On Sun, 19 Jan 2014 19:34:01 +0200 Arthur Rosenstein artros.misc@gmail.com wrote:
utils.c:643:33: error: expected ')' before 'xxx'
Double click on the message: seeks to the first 'x', Geany status bar shows line 643, column 43 (column # depends on the tab size).
But it *does* seek to 'а' if "боза" is locale.
Indeed, my bad. You're not treating "column numbers" as column numbers but rather UTF-8 byte offsets. That's definitely more common, but not universal still.
A truly universal solution should take into account whether the compiler emits utf-8 columns (java?/net?/python3?), or what is the file locale + whether the compiler takes into account the system locale + what is the system locale. Geany sets the GLib I/O channel encoding to NULL "safe to use with binary data", so at least that should not have any effect.

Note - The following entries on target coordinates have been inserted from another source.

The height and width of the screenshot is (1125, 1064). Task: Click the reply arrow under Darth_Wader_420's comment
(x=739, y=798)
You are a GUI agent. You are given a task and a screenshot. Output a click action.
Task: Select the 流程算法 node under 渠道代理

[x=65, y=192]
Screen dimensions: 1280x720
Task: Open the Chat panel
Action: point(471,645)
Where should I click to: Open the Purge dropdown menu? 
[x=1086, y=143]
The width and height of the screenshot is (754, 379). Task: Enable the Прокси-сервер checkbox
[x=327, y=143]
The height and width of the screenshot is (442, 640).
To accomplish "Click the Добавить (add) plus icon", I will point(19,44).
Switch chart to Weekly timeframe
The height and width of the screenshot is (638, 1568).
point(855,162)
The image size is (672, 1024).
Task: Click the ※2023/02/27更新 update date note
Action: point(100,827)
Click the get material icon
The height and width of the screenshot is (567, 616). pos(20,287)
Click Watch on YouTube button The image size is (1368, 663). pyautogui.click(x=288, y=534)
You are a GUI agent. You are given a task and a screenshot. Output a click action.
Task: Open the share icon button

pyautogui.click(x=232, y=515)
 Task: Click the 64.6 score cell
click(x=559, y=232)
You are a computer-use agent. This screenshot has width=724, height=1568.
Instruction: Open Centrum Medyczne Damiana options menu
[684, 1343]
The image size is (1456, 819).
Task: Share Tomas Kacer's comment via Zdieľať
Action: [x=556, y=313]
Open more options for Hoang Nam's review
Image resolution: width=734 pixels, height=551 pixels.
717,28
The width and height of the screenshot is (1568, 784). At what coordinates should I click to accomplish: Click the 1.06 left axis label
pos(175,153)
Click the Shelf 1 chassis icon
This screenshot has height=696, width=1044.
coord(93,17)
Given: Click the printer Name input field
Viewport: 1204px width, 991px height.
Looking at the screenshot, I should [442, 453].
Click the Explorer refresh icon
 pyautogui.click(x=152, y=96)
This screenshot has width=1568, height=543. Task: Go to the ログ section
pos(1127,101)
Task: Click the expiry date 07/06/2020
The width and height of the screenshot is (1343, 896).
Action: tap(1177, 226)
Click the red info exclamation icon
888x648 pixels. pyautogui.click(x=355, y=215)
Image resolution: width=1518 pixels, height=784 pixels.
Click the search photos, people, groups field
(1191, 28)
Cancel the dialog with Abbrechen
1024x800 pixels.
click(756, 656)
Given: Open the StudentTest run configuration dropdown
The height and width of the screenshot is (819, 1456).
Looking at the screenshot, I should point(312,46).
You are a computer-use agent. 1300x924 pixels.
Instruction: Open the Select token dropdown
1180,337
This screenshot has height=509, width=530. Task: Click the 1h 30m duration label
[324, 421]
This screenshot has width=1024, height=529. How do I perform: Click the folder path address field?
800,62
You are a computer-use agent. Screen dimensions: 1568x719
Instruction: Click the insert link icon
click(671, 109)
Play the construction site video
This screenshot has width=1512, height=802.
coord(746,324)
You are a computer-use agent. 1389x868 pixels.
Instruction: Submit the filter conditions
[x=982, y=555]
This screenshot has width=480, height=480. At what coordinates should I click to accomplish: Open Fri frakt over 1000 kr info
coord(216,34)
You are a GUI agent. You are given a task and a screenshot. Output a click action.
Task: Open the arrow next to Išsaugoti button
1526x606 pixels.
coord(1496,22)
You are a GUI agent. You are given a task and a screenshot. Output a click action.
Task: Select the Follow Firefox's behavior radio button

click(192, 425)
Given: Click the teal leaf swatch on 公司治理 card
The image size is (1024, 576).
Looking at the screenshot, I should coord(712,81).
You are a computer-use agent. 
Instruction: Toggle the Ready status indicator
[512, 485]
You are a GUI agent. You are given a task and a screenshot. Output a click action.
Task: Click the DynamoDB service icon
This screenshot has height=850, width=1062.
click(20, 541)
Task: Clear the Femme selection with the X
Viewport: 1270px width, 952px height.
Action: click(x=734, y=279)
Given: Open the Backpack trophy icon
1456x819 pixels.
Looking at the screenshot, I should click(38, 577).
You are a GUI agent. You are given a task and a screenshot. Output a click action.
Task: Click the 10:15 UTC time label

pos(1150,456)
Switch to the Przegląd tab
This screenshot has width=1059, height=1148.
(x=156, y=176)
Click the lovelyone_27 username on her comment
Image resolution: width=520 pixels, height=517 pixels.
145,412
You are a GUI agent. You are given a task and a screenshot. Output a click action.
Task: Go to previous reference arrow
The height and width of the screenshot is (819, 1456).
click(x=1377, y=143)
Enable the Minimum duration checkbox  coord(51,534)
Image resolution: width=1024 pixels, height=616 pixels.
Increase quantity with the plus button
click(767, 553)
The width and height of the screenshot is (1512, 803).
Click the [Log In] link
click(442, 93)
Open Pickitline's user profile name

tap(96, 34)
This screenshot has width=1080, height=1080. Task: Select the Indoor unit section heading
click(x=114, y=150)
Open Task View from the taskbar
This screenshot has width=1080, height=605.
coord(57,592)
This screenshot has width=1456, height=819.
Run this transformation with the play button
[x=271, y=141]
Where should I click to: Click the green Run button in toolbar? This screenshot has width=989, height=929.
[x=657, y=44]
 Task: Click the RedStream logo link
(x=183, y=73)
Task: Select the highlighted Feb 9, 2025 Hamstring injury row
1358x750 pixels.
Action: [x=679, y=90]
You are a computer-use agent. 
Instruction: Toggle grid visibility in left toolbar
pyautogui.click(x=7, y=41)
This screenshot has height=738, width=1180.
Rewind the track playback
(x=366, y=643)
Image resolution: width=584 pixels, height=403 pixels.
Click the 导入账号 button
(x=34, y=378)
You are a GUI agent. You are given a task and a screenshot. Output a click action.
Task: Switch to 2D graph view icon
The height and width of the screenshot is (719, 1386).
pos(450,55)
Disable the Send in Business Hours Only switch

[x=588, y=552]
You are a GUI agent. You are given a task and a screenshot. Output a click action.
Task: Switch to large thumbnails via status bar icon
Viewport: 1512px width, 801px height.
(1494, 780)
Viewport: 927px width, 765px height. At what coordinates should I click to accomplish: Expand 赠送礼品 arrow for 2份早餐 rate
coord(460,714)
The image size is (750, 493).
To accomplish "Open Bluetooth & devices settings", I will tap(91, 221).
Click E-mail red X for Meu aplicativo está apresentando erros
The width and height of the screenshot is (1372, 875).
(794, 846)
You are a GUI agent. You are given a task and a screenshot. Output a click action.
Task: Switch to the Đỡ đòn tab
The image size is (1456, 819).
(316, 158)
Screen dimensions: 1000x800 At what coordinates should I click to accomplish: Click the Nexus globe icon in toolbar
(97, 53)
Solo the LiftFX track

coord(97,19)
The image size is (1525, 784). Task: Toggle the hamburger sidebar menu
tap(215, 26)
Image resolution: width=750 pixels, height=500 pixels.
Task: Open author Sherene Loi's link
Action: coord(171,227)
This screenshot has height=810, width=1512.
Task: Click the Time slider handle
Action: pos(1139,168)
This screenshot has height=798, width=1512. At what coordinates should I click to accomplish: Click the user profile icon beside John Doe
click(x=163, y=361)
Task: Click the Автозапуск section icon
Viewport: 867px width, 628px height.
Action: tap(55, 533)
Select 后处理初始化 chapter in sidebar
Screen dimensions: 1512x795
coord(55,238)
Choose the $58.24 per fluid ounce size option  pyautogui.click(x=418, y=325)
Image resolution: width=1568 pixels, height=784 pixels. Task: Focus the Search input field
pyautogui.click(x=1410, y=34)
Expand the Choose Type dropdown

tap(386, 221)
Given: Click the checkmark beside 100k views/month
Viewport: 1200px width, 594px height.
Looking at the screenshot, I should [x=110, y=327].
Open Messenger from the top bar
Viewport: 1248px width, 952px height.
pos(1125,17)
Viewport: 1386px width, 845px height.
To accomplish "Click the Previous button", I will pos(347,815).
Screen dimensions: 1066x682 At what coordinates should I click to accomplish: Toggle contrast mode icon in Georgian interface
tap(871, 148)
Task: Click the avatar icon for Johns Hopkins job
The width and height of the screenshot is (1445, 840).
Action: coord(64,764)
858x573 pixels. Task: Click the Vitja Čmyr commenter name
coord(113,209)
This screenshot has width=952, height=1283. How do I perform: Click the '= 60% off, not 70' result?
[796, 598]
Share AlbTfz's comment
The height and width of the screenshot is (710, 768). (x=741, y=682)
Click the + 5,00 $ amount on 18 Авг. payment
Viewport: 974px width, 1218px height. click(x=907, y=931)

echo "test.py:7: E202 whitespace before ']'" | egrep '([^:]+):([0-9]+):([0-9]+):|([^:]+):([0-9]+): ' test.py:7: E202 whitespace before ']'
Did you actually test it? You're using g_match_info_fetch() to read the submatches of the first three *capture groups*. Those are indexed independently of the string you're trying to match. So, even though the pattern does match the error message in the file:line case, you're reading the source-location info from the capture groups that didn't match anything.
No, I assumed that Geany works as documented, and reads the first two matches. Looking at regex(1), it probably worked like that before switching to GRegex.
Note that in this case the solution is simple enough: "([^:]+):([0-9]+)(?::([0-9]+))?: ", but the general limitation is still there.
It's not a limitation, but a bug in the current regex parser. We should either document that the first two capturing groups are used, no matter if they match, or skip the non-matching groups (which is quite easy). After that, P11 can be updated - fixing the regex parser is outside it's scope.